Existe-t-il des attentes particulières à l’égard du travail en fonction des générations ? Oui

  • Dans nos enquêtes, les jeunes (moins de 30 ans) demandent davantage de protection sociale et des salaires plus élevés, mais aussi plus de liberté et d’opportunité de développement personnel.
  • La génération du milieu (de 30 à 50 ans) réclame plutôt un soutien de la société et de l’entreprise pour mieux concilier travail et famille. Ils réclament également des mesures en termes de formation continue, dans une perspective d’allongement de la vie active, car ils sont conscients d’être « les futurs travailleurs âgés ».
  • La génération plus âgée (plus de 50 ans) attend, quant à elle, une meilleure reconnaissance de l’expérience, mais aussi une adaptation des conditions de travail compatible avec le vieillissement.

Les jeunes et les plus âgés se disent confrontés au même problème. Les jeunes se sentent sous-évalués au regard de leur effort de formation et les plus âgés se sentent sous-évalués au regard de leur expérience. D’une manière générale, la valeur de l’expérience dans le monde du travail a diminué ces dernières années au profit de l’innovation, associée à la jeunesse.

La génération du milieu est la plus « invisible ». Elle se sent souvent menacée, d’une part, par la dérégulation croissante du marché du travail et, d’autre part, par son déficit de nouvelles compétences par rapport aux jeunes travailleurs.
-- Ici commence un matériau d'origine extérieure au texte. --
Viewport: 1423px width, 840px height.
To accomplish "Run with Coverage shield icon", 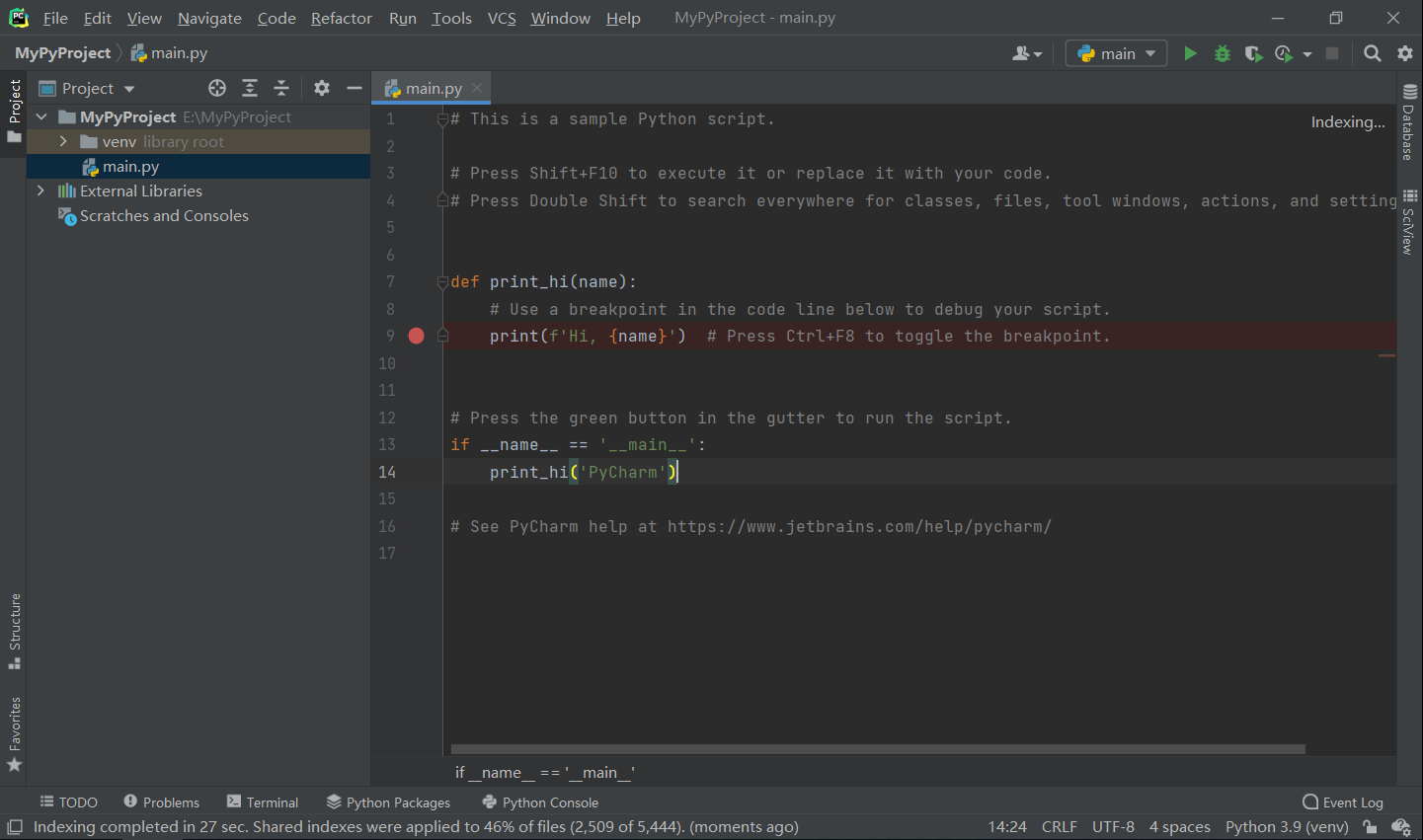I will 1253,53.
Cette génération est donc un peu envieuse à la fois des collègues plus âgés, qui bénéficient encore de plans de préretraite, et des collègues plus jeunes, plus à l’aise dans la société flexible et numérique.
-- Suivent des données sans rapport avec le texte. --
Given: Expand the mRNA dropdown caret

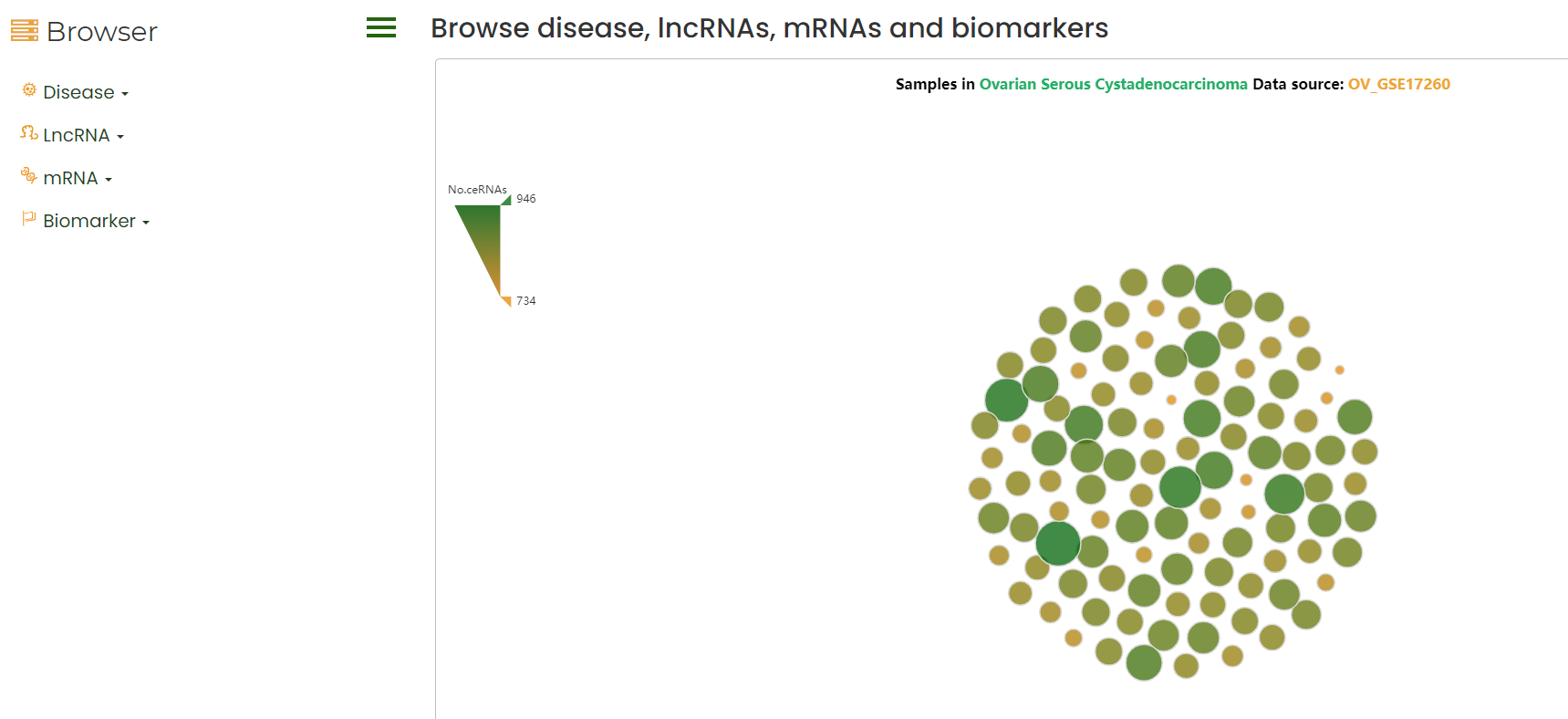Looking at the screenshot, I should 109,180.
Quelle est la génération pour laquelle le changement dans le rapport au travail est le plus important ?
Ce sont les jeunes. Ils se sont investis dans les études, sont plus demandeurs et ont des attentes plus élevées en termes de développement personnel à travers le travail. Ils sont plutôt passionnés par rapport au travail et ils ont par conséquent des attentes élevées en ce qui concerne leur emploi, tout en accordant une grande importance à d’autres choses dans leur vie.
Les jeunes ont moins peur de l’instabilité que les générations précédentes
La jeune génération confirme l’évolution vers une conception « polycentrique » de l’existence, c’est-à-dire une conception de la vie et un système de valeurs organisés autour de plusieurs centres : le travail, la famille, les relations amoureuses, les loisirs, l’engagement, etc.
Les jeunes recherchent une cohérence entre le travail et la vie en termes de sens et de valeurs, ce qui les amène, relativement souvent, à préférer l’insécurité dans un emploi qui a du sens plutôt que la stabilité dans un travail qui n’en a pas. Ils ont moins peur de l’instabilité que les générations précédentes.
Cette évolution peut s’expliquer par différents éléments, dont un niveau d’instruction plus élevé, une plus grande volonté chez les jeunes hommes – par comparaison avec leurs homologues plus âgés – de limiter l’impact du travail avec l’arrivée d’un premier enfant, le refus de reproduire un modèle parental centré exclusivement sur le travail, les désillusions liées aux phénomènes de déclassement.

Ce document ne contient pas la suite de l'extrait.